Saturday, May 28, 2005

Manuel Ramos, Part I

Here’s the deal: I met Manuel Ramos in Las Vegas for Bouchercon a couple of years ago. We didn’t get to talk, and I didn’t know then who he was. Now I’ve read a couple of his novels and had some email correspondence with him. I’m supposed to eventually put together an article about him (Suggestions on what angle to take would be welcome). This will be delayed because I read very slowly, sometimes taking a month between beginning and ending a novel (and I don’t mean War and Peace).

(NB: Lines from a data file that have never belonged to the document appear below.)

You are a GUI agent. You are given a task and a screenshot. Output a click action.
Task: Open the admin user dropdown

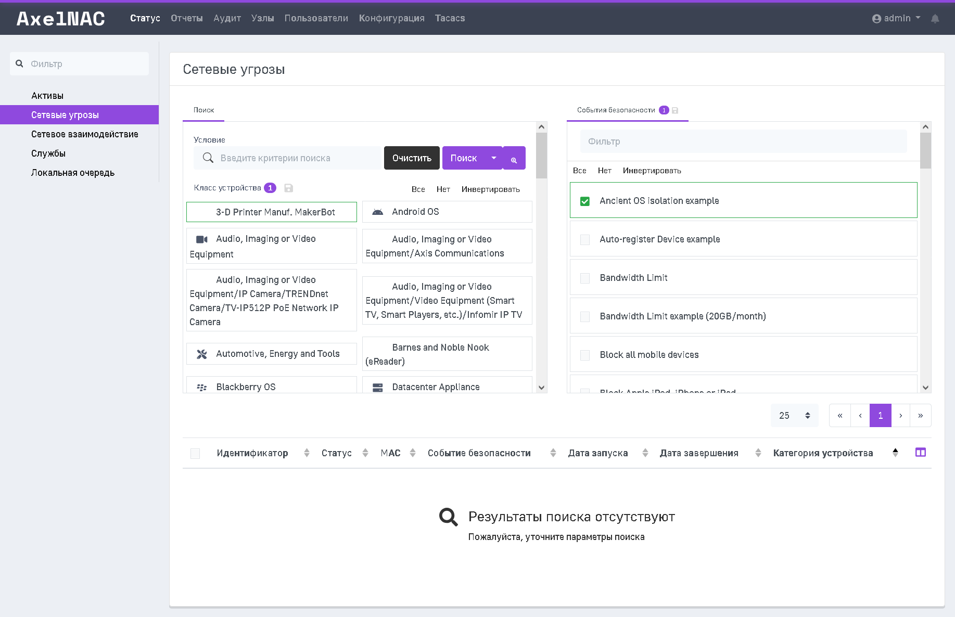click(x=896, y=19)
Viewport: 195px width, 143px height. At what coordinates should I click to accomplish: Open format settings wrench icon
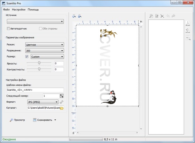coord(62,102)

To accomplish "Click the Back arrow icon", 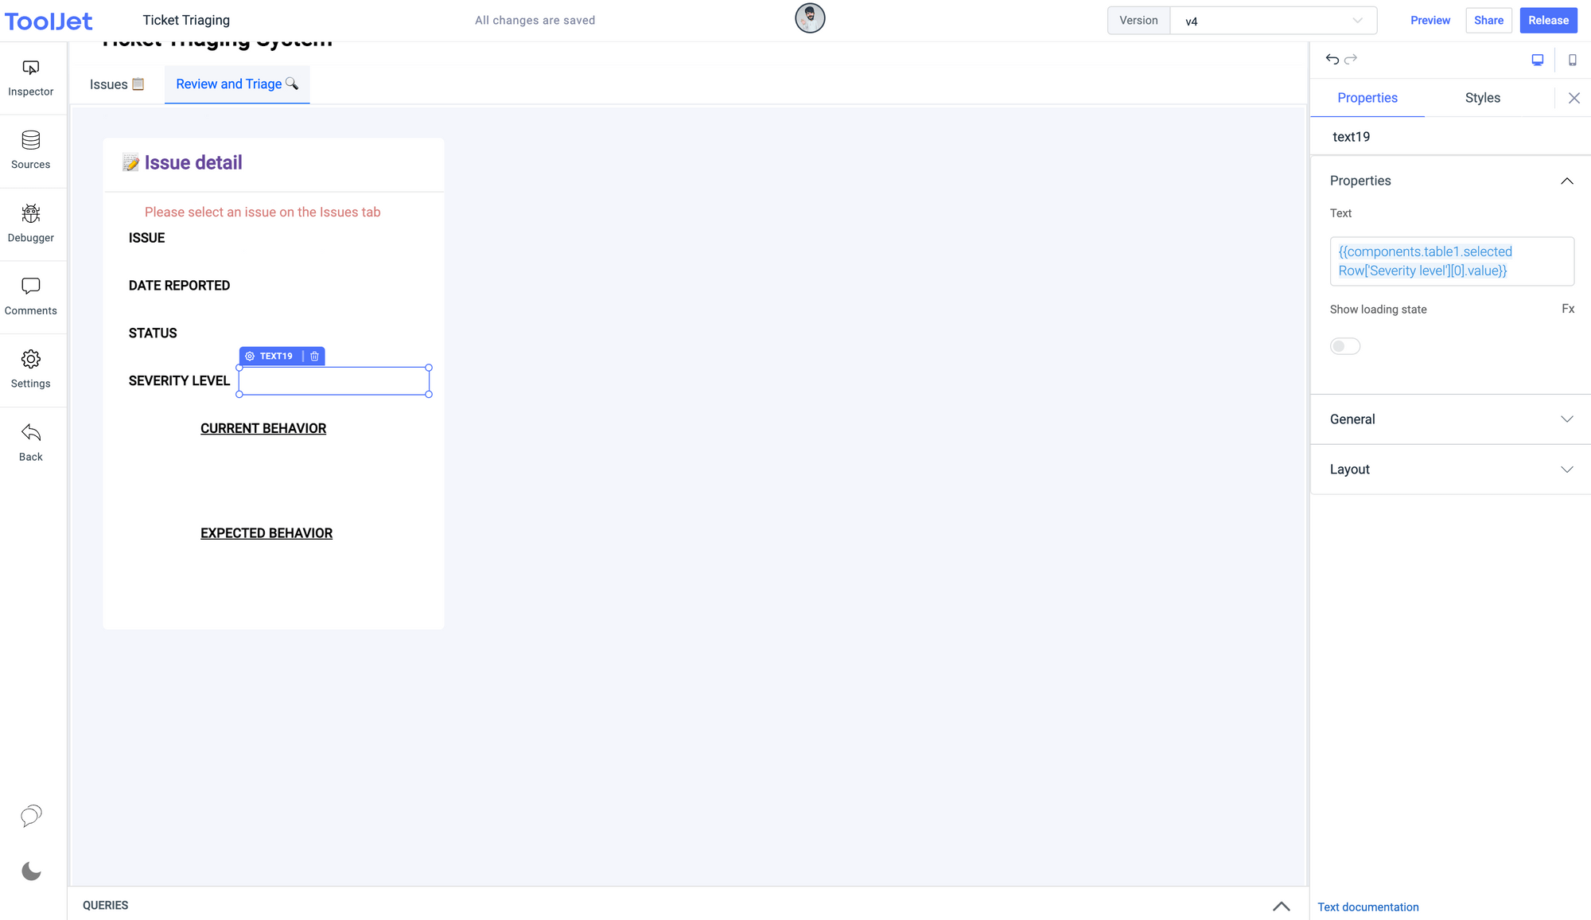I will (x=31, y=433).
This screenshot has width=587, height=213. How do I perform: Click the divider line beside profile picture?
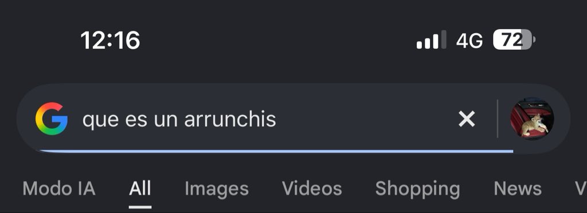497,119
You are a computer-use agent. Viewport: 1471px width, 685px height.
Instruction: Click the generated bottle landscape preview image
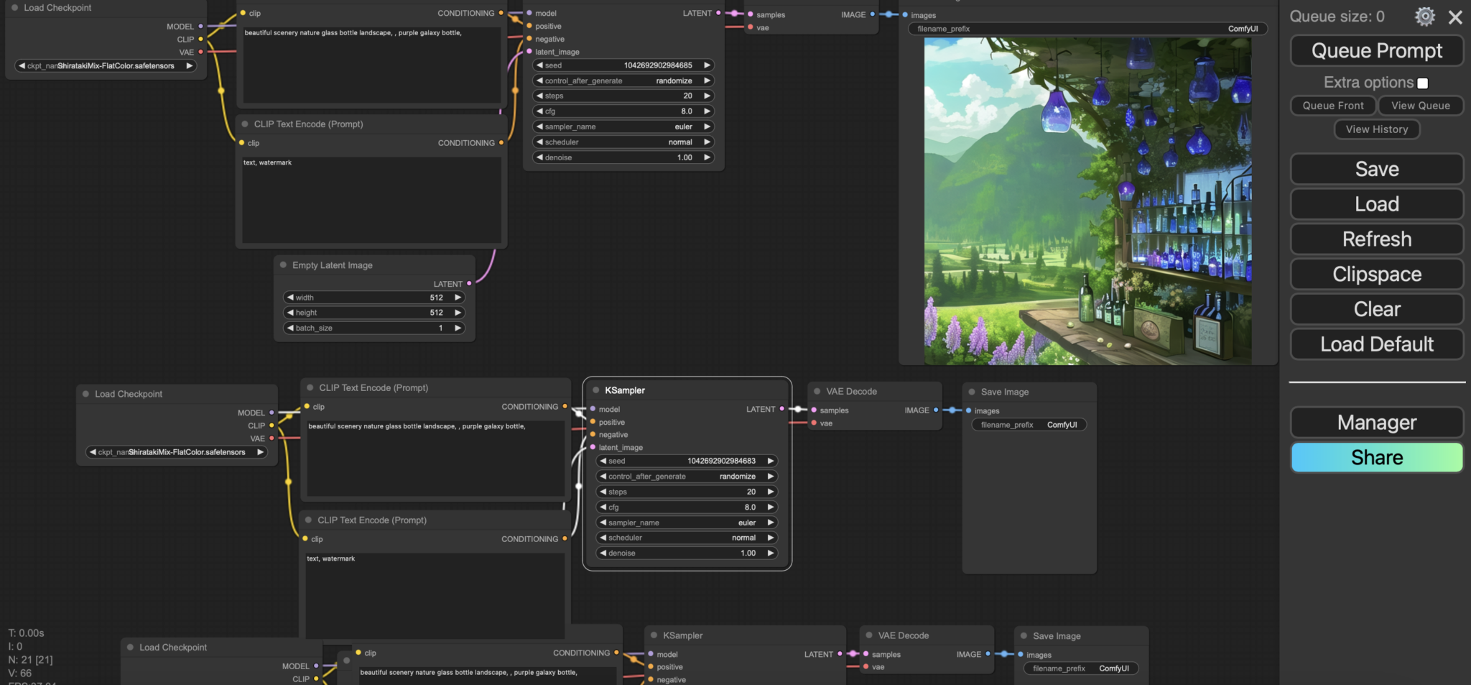[x=1087, y=201]
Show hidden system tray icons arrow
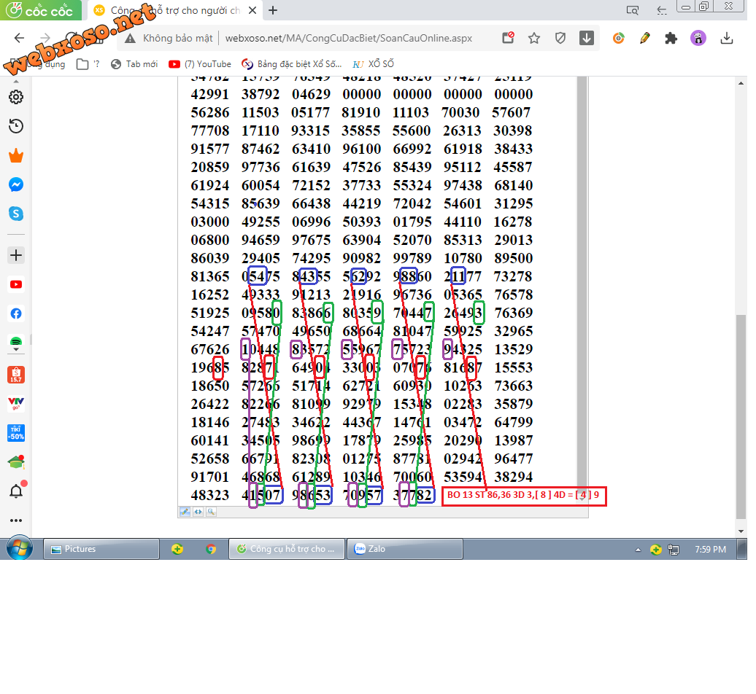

The books I’ve read are The Ballad of Rocky Ruiz and Mooney’s Road to Hell. Excellent books, the both of them. Here is what surprises me most about his books: his graceful writing style. He either cares a great deal about each sentence or he’s a natural poet. Or both. I don’t say this because I expected bad prose. I don’t think mystery writers are less artistic than literary writers – there are plenty of so-called literary writers who couldn’t turn a nice phrase to save themselves from eternal damnation. But I had heard Ramos’s books were noiry and hard-boiled – I expected the sentences to be staccato or in some way hard-edged. I didn’t expect lyricism. Surprise!

Anyway, were I a more organized man, I'd have examples of his lyricism. Instead, let me just say that the quality perfumes his books. I've just gotten The Ballad of Gato Guerrero from the Black Orchid Bookshop in NYC, and can't wait to get to it. It's third on my list of TBR.